Le azioni, ripetiamolo ancora una volta, rappresentano un investimento nel capitale di rischio di un’impresa e possono darci tante soddisfazioni, ma non bisogna mai dimenticare che comportano dei rischi.

I VINI NON SONO TUTTI UGUALI

Anche perché, come sottolinea la stessa Mediobanca nell’indagine sul settore presentata in occasione di Vinitaly, non tutti i Paesi hanno partecipato allo stesso modo alla cavalcata del +720%.

La migliore performance in termini relativi – ossia al netto delle dinamiche delle Borse nazionali – è stata realizzata dalle società del Nord America (+744,6%), dell’Australia (+163,5%) e della Francia (+100%), mentre in altri Paesi le società vinicole hanno reso meno della Borsa nazionale: è successo in Cile (-40,1%) e in Cina (-73,4%).

VINO MADE IN ITALY

Chi avesse voluto partecipare a questo rally investendo in aziende quotate a Piazza Affari non ne avrebbe avuto la possibilità fino al 2015. Poi, in quell’anno, sono sbarcate in Borsa Italiana le uniche due aziende del settore ad oggi quotate: una è la IWB-Italian Wine Brands, che controlla la Giordano Vini e della Provinco, l’altra è Masi Agricola.

I titoli della IWB al 22 marzo 2018 quotavano 13,15 euro per un valore di Borsa di circa 75 milioni, in rialzo del 32% rispetto al prezzo di collocamento, mentre le azioni di Masi Agricola sempre al 22 marzo valevano 4,23 euro, l’8% sotto il prezzo di collocamento di 4,6 euro, con una capitalizzazione pari a 136 milioni.

Risultati, come si vede, abbastanza lontani da quelli dell’indice mondiale, che dal 2015 ha portato a casa un +400% circa: a conferma del fatto che, se la performance globale è stata stellare, nel dettaglio la situazione cambia molto da Paese a Paese (e da listino a listino).

Tuttavia, secondo Mediobanca, la Borsa resta per le aziende italiane un’occasione che è un peccato non cogliere: prendendo come base i multipli di Borsa delle società quotate sui mercati internazionali, gli analisti ha stimato che, se tutte le 94 SPA e SRL del settore decidessero di quotarsi, avrebbero un valore di mercato complessivo di 5,3 miliardi di euro, con un “premio” sul valore contabile (3,13 miliardi) pari a circa il 70%.

NUMERI E PREVISIONI DEL SETTORE VINICOLO

Peraltro, nella sua indagine, Mediobanca evidenzia come numeri e prospettive delle aziende italiane nel 2017 siano stati particolarmente floridi.
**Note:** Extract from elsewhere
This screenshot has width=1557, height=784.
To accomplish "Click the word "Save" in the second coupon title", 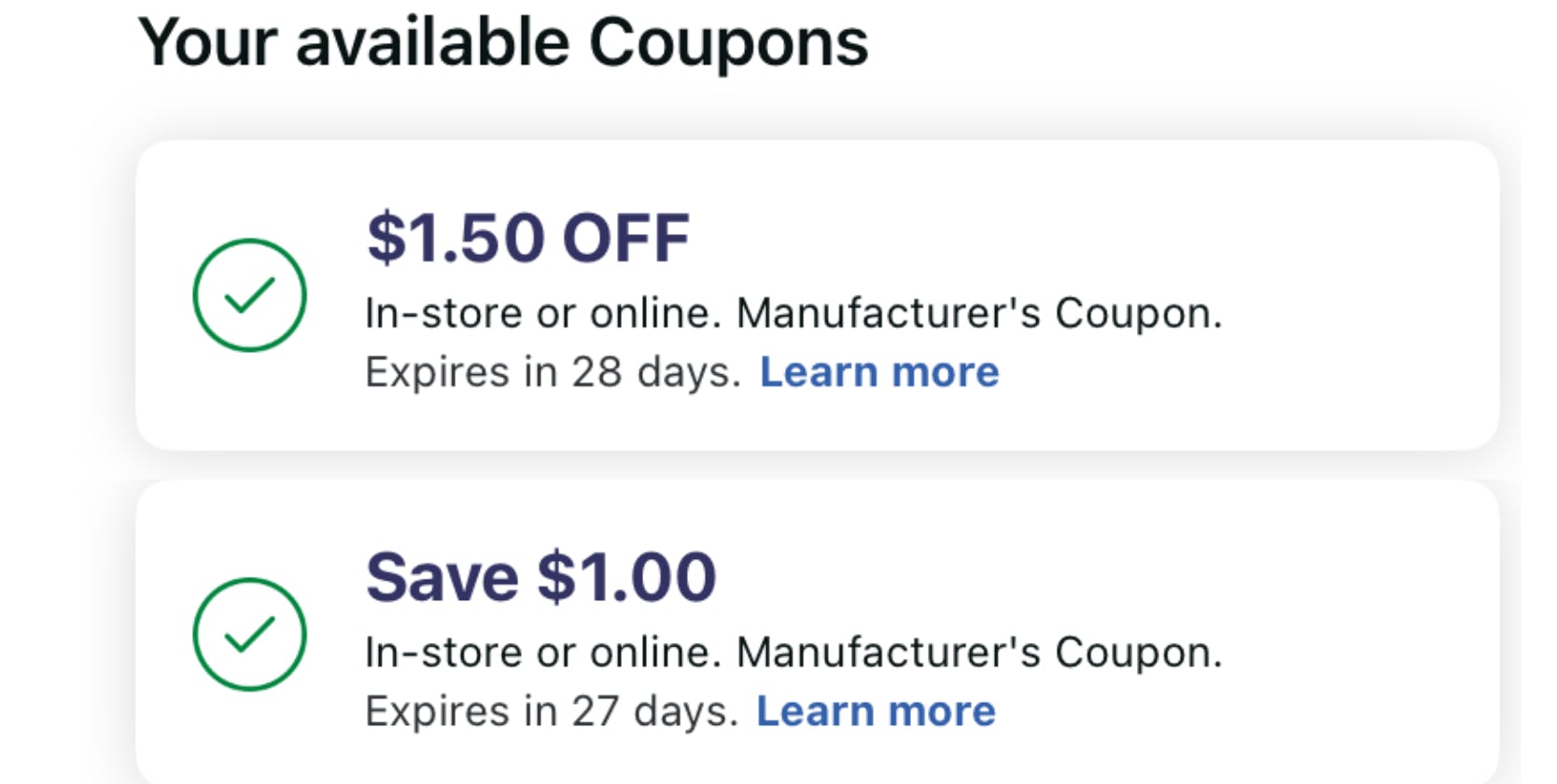I will coord(442,577).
Il fatturato è aumentato del 6,5% sul 2016 grazie non solo alle vendite estere (+7,7%) ma anche al buon contributo di quelle domestiche (+5,2%).

E a proposito di mercati esteri: nel 2017 le aree più dinamiche sono state quella asiatica (+21,1% sul 2016, per una quota sul totale del 4,2%) e il Sud America (+20,1%, quota dell’1,4% sul totale). Il 53,4% delle esportazioni si concentra sui Paesi UE (+8,6% rispetto al 2016).

Il resto del mondo (Africa, Medio Oriente e Paesi europei non UE), che rappresenta il 9,1%, ha registrato un +5,8% e il Nord America un +5,7% (per una quota pari al 31,9%).

Per il 2018, il 93% degli intervistati prevede di non subire un calo delle vendite.